By Mzati Nkolokosa
Now imagine this: you are appointed a minister, finance perhaps. Sworn in. First day in office.
The Secretary to Treasury (ST) welcomes you with three documents: one, the previous week’s economic market performance of nine pages; two, an African Development Bank (ADB) 60-page feedback to Malawi Government’s request for project financing; and, three, an IMF country report of 33 pages.
“These are the urgent matters,” says the ST. “There are secondary matters, also. I will bring them to your attention at your request.”
Where do you start from? Of course, you browse the documents: executive summary, findings, recommendations — and proposed actions from ST. But as minister, you have to act to achieve the goals of your president. So, action points have to be reviewed, somewhat.

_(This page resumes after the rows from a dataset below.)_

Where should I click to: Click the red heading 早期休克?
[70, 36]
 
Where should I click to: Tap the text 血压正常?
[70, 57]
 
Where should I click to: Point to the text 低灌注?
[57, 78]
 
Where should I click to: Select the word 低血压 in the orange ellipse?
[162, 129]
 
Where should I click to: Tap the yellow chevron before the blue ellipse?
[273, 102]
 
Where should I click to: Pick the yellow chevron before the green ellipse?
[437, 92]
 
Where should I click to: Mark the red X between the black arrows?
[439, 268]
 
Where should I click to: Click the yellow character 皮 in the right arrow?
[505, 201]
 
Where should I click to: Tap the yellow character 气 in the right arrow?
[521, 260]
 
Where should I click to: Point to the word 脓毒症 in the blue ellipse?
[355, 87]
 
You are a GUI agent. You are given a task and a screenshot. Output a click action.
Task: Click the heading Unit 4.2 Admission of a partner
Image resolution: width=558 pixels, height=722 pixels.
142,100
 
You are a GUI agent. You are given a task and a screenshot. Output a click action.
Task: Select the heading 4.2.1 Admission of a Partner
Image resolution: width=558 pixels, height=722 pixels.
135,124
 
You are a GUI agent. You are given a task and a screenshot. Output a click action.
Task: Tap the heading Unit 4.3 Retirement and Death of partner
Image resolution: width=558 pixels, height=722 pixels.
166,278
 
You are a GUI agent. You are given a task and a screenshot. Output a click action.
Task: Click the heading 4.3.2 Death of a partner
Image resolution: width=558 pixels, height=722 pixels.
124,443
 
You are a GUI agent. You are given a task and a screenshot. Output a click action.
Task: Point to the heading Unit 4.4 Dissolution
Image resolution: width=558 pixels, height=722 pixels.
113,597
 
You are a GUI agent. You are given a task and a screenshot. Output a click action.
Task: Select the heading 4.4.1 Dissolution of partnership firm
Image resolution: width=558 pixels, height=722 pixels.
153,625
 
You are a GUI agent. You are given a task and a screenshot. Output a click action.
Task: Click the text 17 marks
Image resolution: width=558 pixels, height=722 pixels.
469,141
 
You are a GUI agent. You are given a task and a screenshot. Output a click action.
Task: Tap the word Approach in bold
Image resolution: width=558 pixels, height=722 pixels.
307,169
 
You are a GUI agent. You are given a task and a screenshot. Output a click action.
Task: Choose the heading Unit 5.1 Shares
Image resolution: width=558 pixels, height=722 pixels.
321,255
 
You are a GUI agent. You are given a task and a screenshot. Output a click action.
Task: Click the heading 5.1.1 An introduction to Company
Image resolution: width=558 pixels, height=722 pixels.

What next? This is where social capital is required. And for Goodall Gondwe, he had a lot of social capital both at home and abroad, having spent decades working across the world.
He had a top score on global social network analysis, close to the centre. Goodall could call anyone in Malawi. He could freely call anyone or someone close to someone he needed outside Malawi.
Ken Lipenga, the gifted journalist and writer (and still academic), witnessed Goodall’s closeness to the centre of the global social network during a visit to IMF.
“The respect for my senior colleague among IMF officials, young and old and of all races, many of whom had pretty much been trained on the job by him, verged on near-worship,” recalls Lipenga on his Facebook.
Near-worship? Malawi was lucky to have Goodall. A minister who enjoyed such respect at IMF could, therefore, pick up his phone and call an IMF official, a World Bank official, or a finance minister in any part of the world.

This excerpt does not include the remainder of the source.